Laureato in economia e commercio all’Università di Torino, con una magistrale in business administration, l’ex capitano della Juventus è riuscito a reinventarsi dopo il calcio, come aveva già previsto, trovando una nuova dimensione professionale come Head of Football Institutional Relations alla Juventus.
Per Götze, questo approccio è esattamente ciò che manca a tanti altri colleghi: “La cosa più importante quando appendi le scarpe è evitare di cadere nell’abisso. Serve trovare un’occupazione, anche per aiutare la psiche”.

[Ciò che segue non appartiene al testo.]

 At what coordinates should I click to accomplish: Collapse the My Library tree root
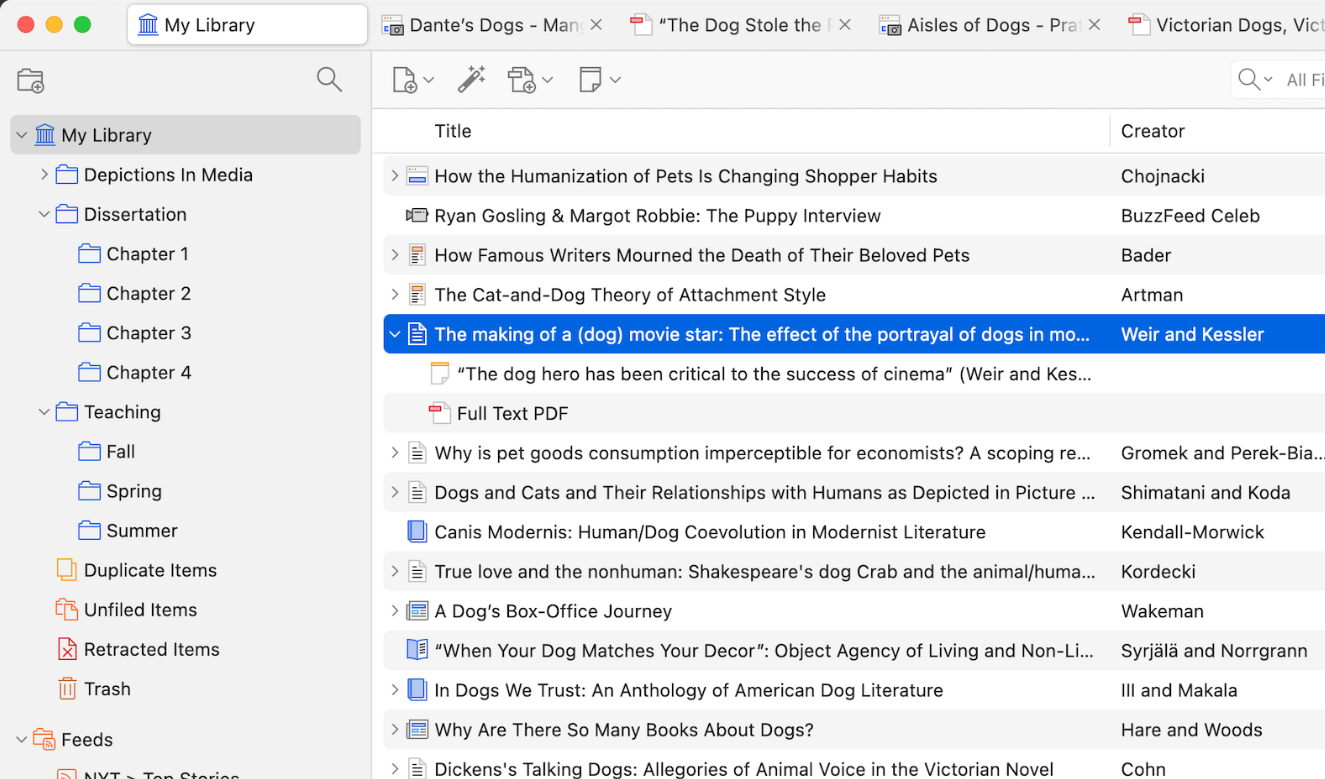click(20, 134)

E qui, Götze tocca una delle questioni più delicate e meno raccontate nel mondo del calcio: la depressione post-ritiro. Un tema di cui si parla ancora troppo poco, nonostante storie dolorose come quelle di campioni che, una volta fuori dal campo, faticano a ritrovare un senso di appartenenza e cadono in spirali pericolose.
Eppure, ci sono modelli positivi. Götze cita anche personaggi come Serena Williams, Kevin Durant e David Beckham, capaci di reinventarsi con successo. Ma è Chiellini il riferimento più diretto: perché non si tratta solo di business, ma di un’evoluzione umana. Una capacità di non fermarsi al primo traguardo, ma di puntare sempre più in alto, cercando nuove sfide.

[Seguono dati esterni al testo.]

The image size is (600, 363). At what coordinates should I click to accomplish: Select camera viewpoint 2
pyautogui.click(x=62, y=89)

Certo, leggere Mario Götze che si racconta su LinkedIn potrebbe sorprendere qualcuno. Non capita spesso di vedere un calciatore aprirsi in questo modo, mettendo a nudo paure e fragilità. Ma forse è proprio questo il punto: rompere il muro del silenzio. Far capire che dietro ogni successo c’è anche una fatica, un equilibrio da mantenere, soprattutto quando i riflettori si spengono.
Il suo messaggio è chiaro: “Bisogna costruirsi un futuro mentre si è ancora in campo, per non trovarsi poi disorientati”. E in fondo, Chiellini non è solo un grande difensore, ma un esempio vivente che il talento, da solo, non basta. Serve anche testa, coraggio e una buona dose di umiltà per rimettersi in gioco.
Forse, che il vero successo non è solo vincere un Mondiale o una Champions, ma saper affrontare la vita quando il gioco finisce. La domanda, allora, è: quanti altri calciatori seguiranno l’esempio di Chiellini? Quanti sapranno trasformare l’addio al calcio in una nuova partenza?